Situated data analysis is explicitly indebted to Donna Haraway’s insistence that knowledge is always situated, and that an omniscient “view from nowhere” is impossible. The main point of a situated data analysis is thus to examine how the data is situated and what that means. Situatedness has been used in other scholars’ approaches to digital media, but not in the Harawayian sense. For instance, Carolin Gerlitz, Anne Helmond, David B. Nieborg, and Fernando N. van der Vlist discuss the infrastructural situatedness of apps, which “involves attending to apps’ relations to one another and to other things, practices, systems, and structures”. They continue by noting that “not only are apps situated in a technical or material sense, but also they are situated in an economic and institutional sense and can be related to other objects, devices, systems, infrastructures, clouds, and environments, both by humans and nonhuman actors” (Gerlitz et al., 2019). This is clearly relevant to a situated data analysis, but the object of analysis in a situated data analysis is the data rather than the app. Even more importantly, while Harawayian situatedness can encompass relationality, as in Gerlitz et al.’s approach, it also contains a strong argument against the idea of “disembodied scientific objectivity” (Haraway, 1988, p. 576), which has been echoed in José van Dijck’s critique of dataism, which van Dijck defines as the false but “widespread belief in the objective quantification and potential tracking of all kinds of human behaviour and sociality through online media technologies” (Dijck, 2014, p. 198). This perception of quantification leading to objectivity is arguably one of the main rhetorical claims of data visualisations as a genre (Rettberg, 2020b, pp. 38–39). Situated data analysis allows us to analyse the rhetorical claims made by the particular ways data is situated, both in terms of its relationships, and here Gerlitz et al.’s approach could be useful, but also in terms of how it is framed and what claims are made about it.

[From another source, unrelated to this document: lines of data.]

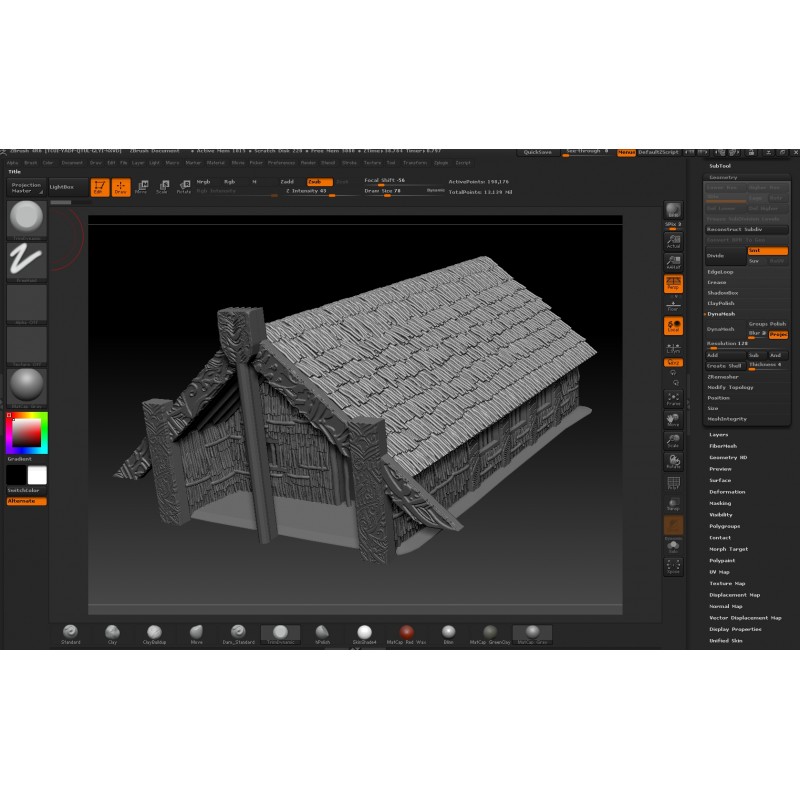Image resolution: width=800 pixels, height=800 pixels.
Task: Expand the Surface section
Action: 721,480
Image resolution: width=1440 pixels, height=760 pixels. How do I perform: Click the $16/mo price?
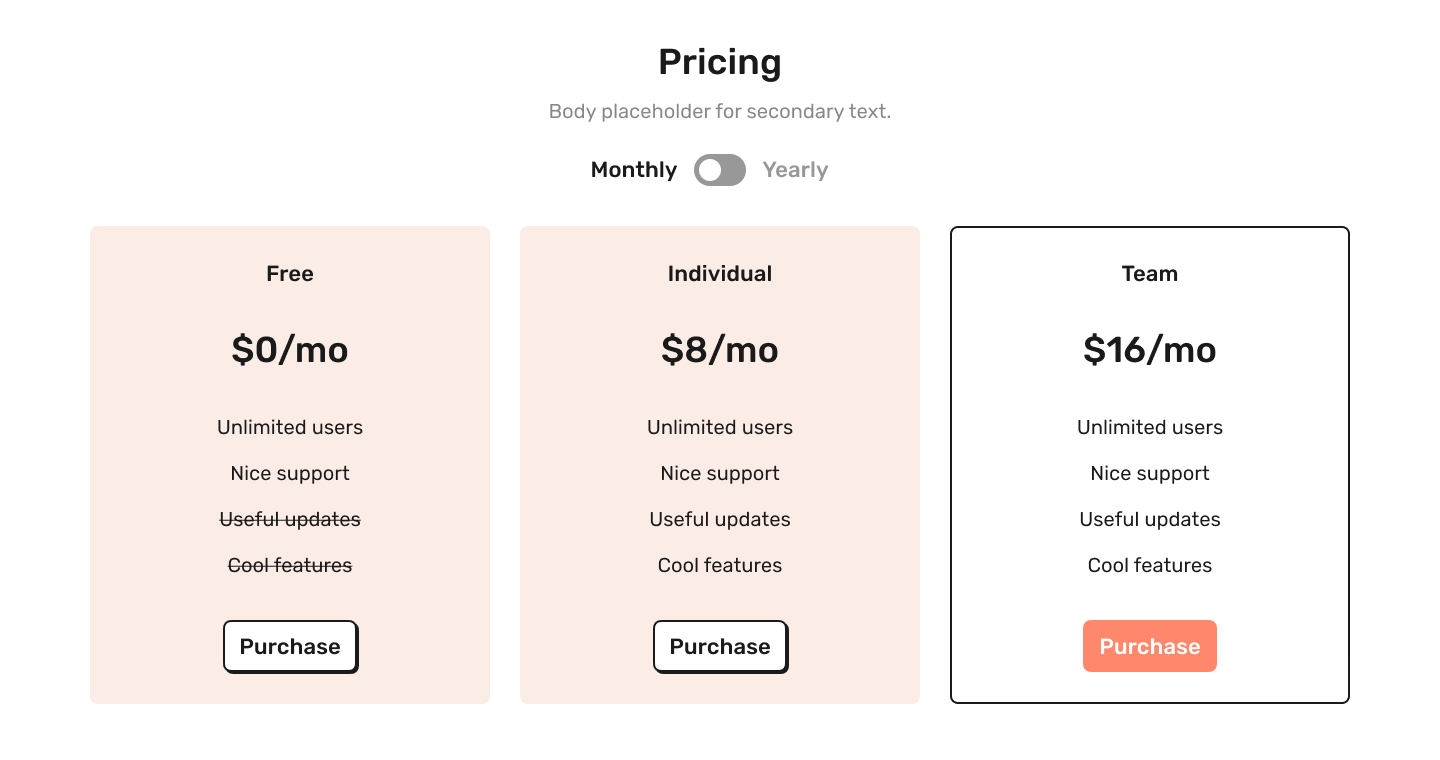[x=1150, y=350]
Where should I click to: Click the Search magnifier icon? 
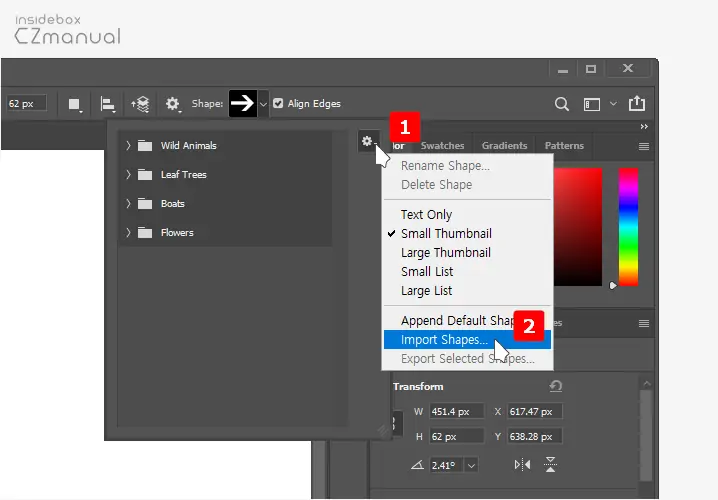point(563,104)
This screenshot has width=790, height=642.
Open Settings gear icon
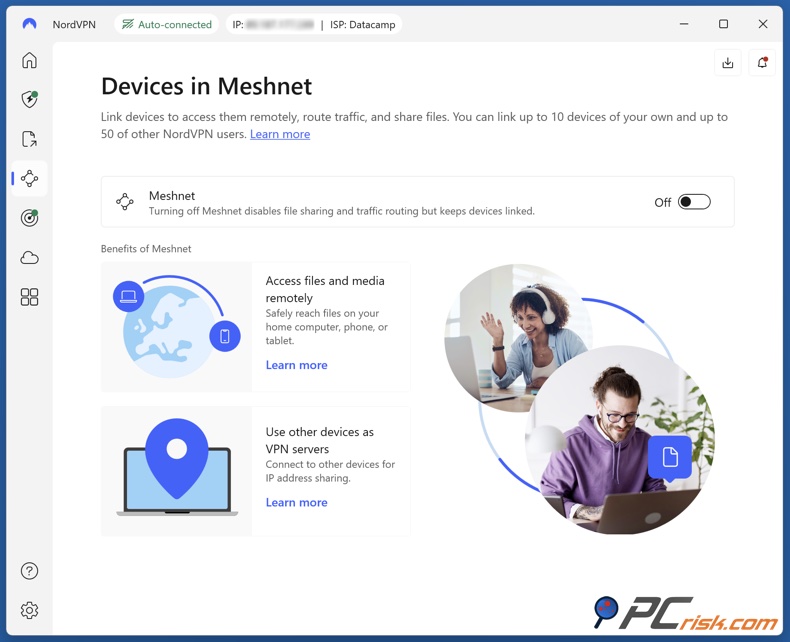[29, 610]
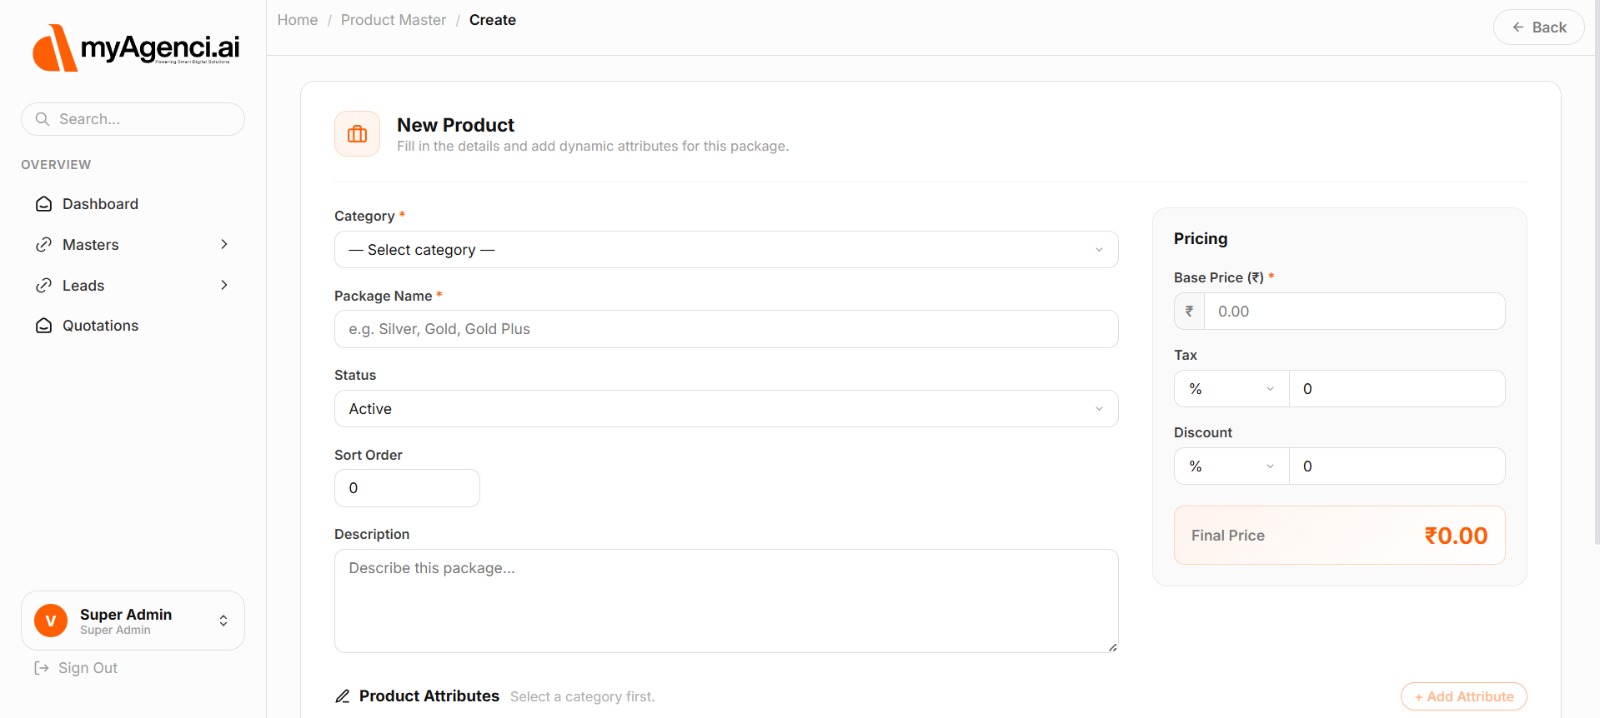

A related but not identical notion of situatedness can be found in science and technology research building upon Lucy Suchman’s work (1987, 2007), but here it is not the data itself that is situated in particular ways, but rather the people interpreting the data (e.g. Almklov et al., 2014) or other modes of situational awareness between humans and technology (Stacey and Suchman, 2012). These understandings of situatedness could be added to a situated data analysis.

The situated data model could also be expanded to include other aspects of social platforms. A related model for understanding platforms is the app walkthrough method (Light et al., 2016), which provides a methodology for analysing a user’s experience of and interactions with an app. In a sense, the situated data model is a walkthrough method for data, but as mentioned previously, the walkthrough method can also be applied at specific levels of a situated data analysis. André Brock’s critical technocultural discourse analysis (CTDA) could also be used alongside a situated data analysis. Brock specifically intends CTDA to “prioritise the epistemological standpoint of underrepresented groups of technology users” (Brock, 2019, p. 6), and by analysing digital media from a perspective that is different from that which the platforms expect users to inhabit, the way the data is situated for a specific expected audience becomes very clear. Approaches like platform studies and infrastructure studies (Bogost and Montfort, 2009; Plantin et al., 2018) are also relevant, especially as these engage specifically with data and data flows (Helmond, 2015).

We live in a society with increasingly complex layers of data collection and use. It is often hard to parse the contradictions in our own usage of massive platforms like Google or Facebook or even something as relatively single purpose as a fitness tracking app. At one level, these platforms are useful to us and even pleasurable and satisfying. At the same time, the knowledge that our data is also being used in completely different ways is worrying. I hope that situated data analysis will be a tool that allows us to more easily tease apart and understand how these different ways of situating data can lead to very different experiences and effects of power.